Надо сказать себе раз и навсегда: в Христианском вероучении нет нерешенных вопросов.
Все ответы в Христианстве уже даны в учении Спасителя, которое нам благовествовали Апостолы.
Конечно, и сегодня у православных людей могут возникать вопросы, но надо хорошо поразмыслить о том, что такое вопрос.
Вопроса не должно быть, а тем не менее он есть. Не значит ли это, что в каждом вопросе скрыта ошибка? Да, вопрос есть признак неверия и болезни. Это единая болезнь мысли и слова.
Но не слишком ли “жестоко слово сие”? И можно ли так говорить, если всякое познание начинается с удивления, а удивление естественно приобретает форму вопроса?
Можно, поскольку, уже задав вопрос, увидев проблему, мы тут же имеем ответ. Удивиться вопросу, увидеть проблему – значит решить задачу. Когда же вопрос продолжает существовать сам по себе, без ответа, пусть и неясного, то это и есть болезнь.
Недопустимо объективировать вопрос, и искать разрешения недоумений следует не в творческом усилии нашего ума и фантазии. Ошибка видна, и этим все сказано.

* Исходные записи *
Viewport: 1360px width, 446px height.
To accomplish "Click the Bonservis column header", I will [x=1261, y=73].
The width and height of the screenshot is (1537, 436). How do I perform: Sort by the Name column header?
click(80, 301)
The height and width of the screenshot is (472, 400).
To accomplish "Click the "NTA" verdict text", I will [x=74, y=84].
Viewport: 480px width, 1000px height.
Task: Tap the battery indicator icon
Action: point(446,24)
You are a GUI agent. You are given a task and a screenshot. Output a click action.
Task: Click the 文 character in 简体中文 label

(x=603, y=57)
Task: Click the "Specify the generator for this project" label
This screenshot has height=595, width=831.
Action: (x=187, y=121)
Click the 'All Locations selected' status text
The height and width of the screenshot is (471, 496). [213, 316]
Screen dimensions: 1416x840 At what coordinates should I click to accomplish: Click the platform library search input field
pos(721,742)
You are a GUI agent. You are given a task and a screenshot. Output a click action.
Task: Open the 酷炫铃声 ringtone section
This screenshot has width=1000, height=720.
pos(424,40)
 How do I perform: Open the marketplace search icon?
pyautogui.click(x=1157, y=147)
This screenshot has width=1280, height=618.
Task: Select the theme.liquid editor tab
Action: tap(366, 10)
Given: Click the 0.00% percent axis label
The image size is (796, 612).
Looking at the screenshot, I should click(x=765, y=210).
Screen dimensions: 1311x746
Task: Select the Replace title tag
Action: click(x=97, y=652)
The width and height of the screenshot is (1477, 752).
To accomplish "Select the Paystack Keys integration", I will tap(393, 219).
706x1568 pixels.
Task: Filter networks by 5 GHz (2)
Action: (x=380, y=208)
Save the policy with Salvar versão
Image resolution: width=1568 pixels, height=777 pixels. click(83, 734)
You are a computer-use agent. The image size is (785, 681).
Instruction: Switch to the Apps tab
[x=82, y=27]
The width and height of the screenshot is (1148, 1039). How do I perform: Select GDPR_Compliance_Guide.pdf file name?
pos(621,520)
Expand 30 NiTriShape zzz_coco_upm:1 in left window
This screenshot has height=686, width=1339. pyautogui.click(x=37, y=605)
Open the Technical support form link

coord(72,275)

* Задания к упражнению *
- 1) Ответьте на вопросы по отрывку о вопросах в христианстве:
(a) Кто, согласно отрывку, благовествовал нам учение Спасителя?
(b) Признаком чего назван вопрос?
(c) Где, по словам отрывка, не следует искать разрешения недоумений?
- 2) Продублируйте дословно часть отрывка, начиная со слов «Вопроса не должно» и далее до слов «мысли и слова.».

* Ответы *
- 1)
(a) Апостолы.
(b) Признаком неверия и болезни.
(c) В творческом усилии нашего ума и фантазии.

- 2)
Вопроса не должно быть, а тем не менее он есть. Не значит ли это, что в каждом вопросе скрыта ошибка? Да, вопрос есть признак неверия и болезни. Это единая болезнь мысли и слова.